(Excerpted records):

***

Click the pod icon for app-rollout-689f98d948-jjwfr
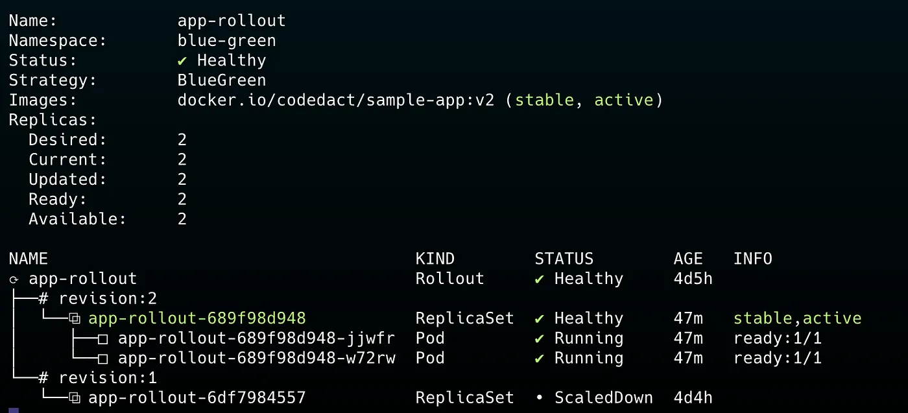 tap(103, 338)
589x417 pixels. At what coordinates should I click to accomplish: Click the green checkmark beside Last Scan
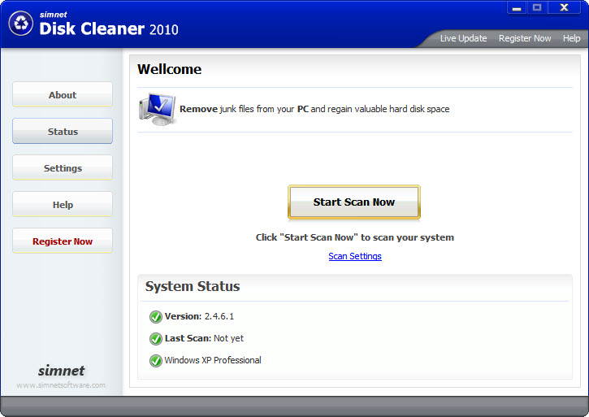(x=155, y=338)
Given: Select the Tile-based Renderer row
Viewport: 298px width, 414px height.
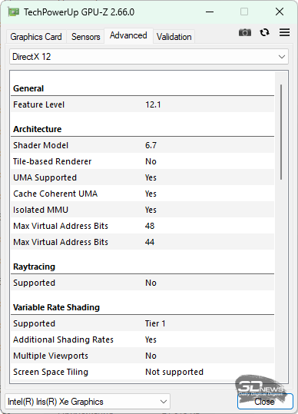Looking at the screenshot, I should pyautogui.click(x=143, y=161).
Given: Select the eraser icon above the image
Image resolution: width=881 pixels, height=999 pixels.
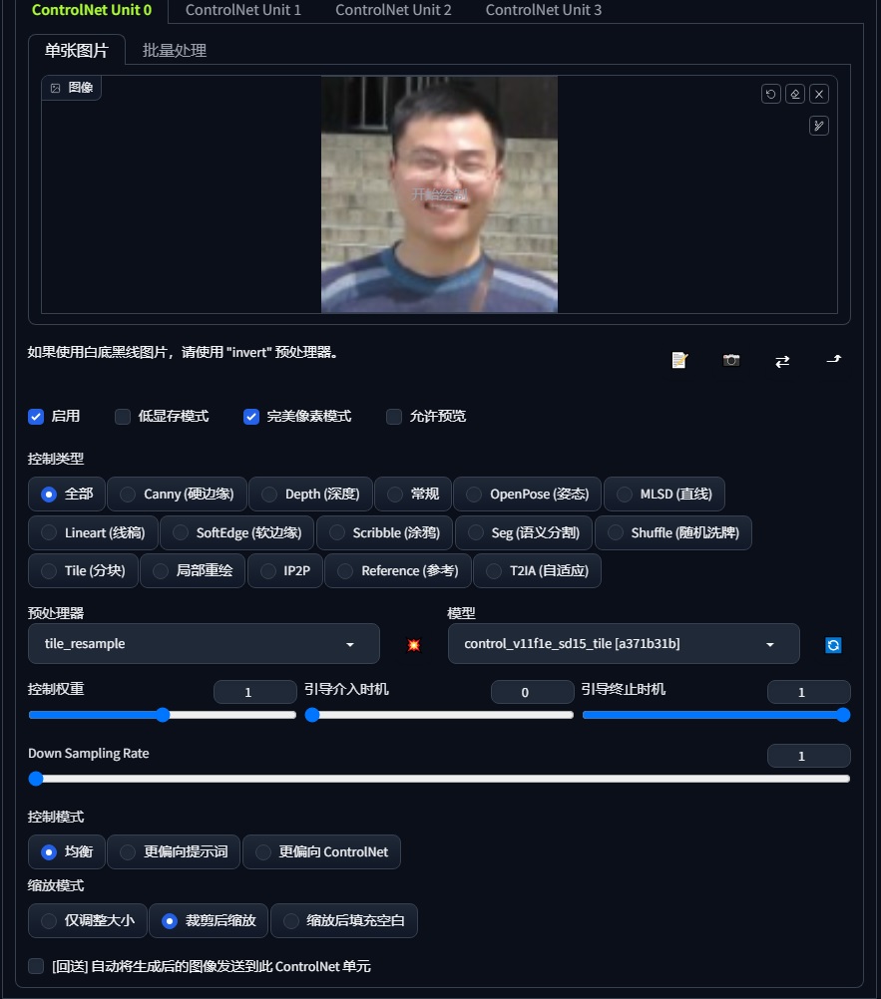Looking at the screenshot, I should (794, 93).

***

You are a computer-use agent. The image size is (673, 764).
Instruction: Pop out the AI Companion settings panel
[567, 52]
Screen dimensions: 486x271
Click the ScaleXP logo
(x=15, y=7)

***

(Aim):
Recast the lines from the one with "589x417 pixels. At" up to and including the one with "Looking at the screenshot, I should (794, 93)." as a Markdown table with columns Nr and Text, numbering each line and skipping blank ones. Leave the pictures out.

(Full response):
| Nr | Text |
|---|---|
| 1 | 589x417 pixels. At what coordinates should I click to accomplish: Click the green checkmark beside Last Scan |
| 2 | (x=155, y=338) |
| 3 | Given: Select the Tile-based Renderer row |
| 4 | Viewport: 298px width, 414px height. |
| 5 | Looking at the screenshot, I should pyautogui.click(x=143, y=161). |
| 6 | Given: Select the eraser icon above the image |
| 7 | Image resolution: width=881 pixels, height=999 pixels. |
| 8 | Looking at the screenshot, I should (794, 93). |